From the Barhirdar Hamlin Fistula Centre, Barhirdar, Ethiopia; and the Department of Obstetrics and Gynecology and the Department of Anthropology, Washington University, St. Louis, Missouri.
Obstet Gynecol. 2010 Mar;115(3):578-583. doi: 10.1097/AOG.0b013e3181d012cd.
To evaluate any association between female genital cutting and vesicovaginal fistula formation during obstructed labor.

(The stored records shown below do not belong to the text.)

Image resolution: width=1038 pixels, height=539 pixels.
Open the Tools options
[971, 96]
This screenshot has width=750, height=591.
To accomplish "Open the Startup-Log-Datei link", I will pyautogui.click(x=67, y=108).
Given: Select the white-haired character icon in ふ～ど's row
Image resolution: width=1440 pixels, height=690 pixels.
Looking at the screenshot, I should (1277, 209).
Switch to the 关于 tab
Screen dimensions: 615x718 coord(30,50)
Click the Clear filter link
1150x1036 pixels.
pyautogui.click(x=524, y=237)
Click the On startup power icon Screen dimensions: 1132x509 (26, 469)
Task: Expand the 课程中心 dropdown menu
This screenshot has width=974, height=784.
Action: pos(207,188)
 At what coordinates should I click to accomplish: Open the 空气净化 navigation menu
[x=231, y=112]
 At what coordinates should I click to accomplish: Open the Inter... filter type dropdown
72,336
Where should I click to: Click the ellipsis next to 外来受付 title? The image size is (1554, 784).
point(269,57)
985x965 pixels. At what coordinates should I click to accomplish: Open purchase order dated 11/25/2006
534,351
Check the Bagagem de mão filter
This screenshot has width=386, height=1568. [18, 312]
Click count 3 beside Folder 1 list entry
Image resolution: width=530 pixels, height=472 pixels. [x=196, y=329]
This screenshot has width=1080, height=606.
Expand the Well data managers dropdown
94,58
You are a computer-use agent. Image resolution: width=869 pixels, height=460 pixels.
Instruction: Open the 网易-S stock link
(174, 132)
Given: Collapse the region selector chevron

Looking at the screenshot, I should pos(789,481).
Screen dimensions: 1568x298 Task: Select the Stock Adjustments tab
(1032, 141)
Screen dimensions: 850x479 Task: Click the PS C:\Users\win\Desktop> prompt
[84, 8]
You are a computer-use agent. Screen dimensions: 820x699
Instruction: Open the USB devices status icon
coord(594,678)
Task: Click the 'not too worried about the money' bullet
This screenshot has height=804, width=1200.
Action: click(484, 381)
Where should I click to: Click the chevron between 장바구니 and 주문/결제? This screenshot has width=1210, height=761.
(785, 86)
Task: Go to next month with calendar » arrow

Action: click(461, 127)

A comparison was made between 255 fistula patients who had undergone type I or type II female genital cutting and 237 patients who had not undergone such cutting. Women were operated on at the Barhirdar Hamlin Fistula Centre in Ethiopia. Data points used in the analysis included age; parity; length of labor; labor outcome (stillbirth or not); type of fistula; site, size, and scarring of fistula; outcomes of surgery (fistula closed; persistent incontinence with closed fistula; urinary retention with overflow; site, size, and scarring of any rectovaginal fistula; and operation outcomes), and specific methods used during the operation (use of a graft or not, application of a pubococcygeal or similar autologous sling, vaginoplasty, catheterization of ureters, and flap reconstruction of vagina). Primary outcomes were site of genitourinary fistula and persistent incontinence despite successful fistula closure.
The only statistically significant differences between the two groups (P=.05) were a slightly greater need to place ureteral catheters at the time of surgery in women who had not undergone a genital cutting operation, a slightly higher use of a pubococcygeal sling at the time of fistula repair, and a slightly longer length of labor (by 0.3 day) in women who had undergone genital cutting.
Type I and type II female genital cutting are not independent causative factors in the development of obstetric fistulae from obstructed labor.
评估女性生殖器切割与分娩时梗阻导致的膀胱阴道瘘形成之间的任何关联。
将 255 名接受过 I 型或 II 型女性生殖器切割术的瘘管患者与 237 名未接受过此类切割术的患者进行比较。这些女性均在埃塞俄比亚的巴希达林·哈林瘘管中心接受手术。分析中使用的数据点包括年龄;产次;分娩时长;分娩结果(死产或非死产);瘘管类型;瘘管位置、大小和瘢痕情况;手术结果(瘘管闭合;闭合瘘管仍持续失禁;尿液潴留伴溢尿;任何直肠阴道瘘的位置、大小和瘢痕;以及手术结果),以及手术过程中使用的特定方法(是否使用移植物、应用耻骨尾骨或类似的自体吊带、阴道成形术、输尿管置管术以及阴道瓣重建术)。主要结局是泌尿生殖瘘的位置和尽管瘘管成功闭合仍持续失禁。
两组之间唯一具有统计学意义的差异(P=.05)是未接受生殖器切割手术的女性在手术时需要放置输尿管导管的可能性略大,在修复瘘管时使用耻骨尾骨吊带的可能性略高,以及接受生殖器切割的女性的分娩时长略长(长 0.3 天)。
I 型和 II 型女性生殖器切割术不是分娩时梗阻导致的产科瘘形成的独立致病因素。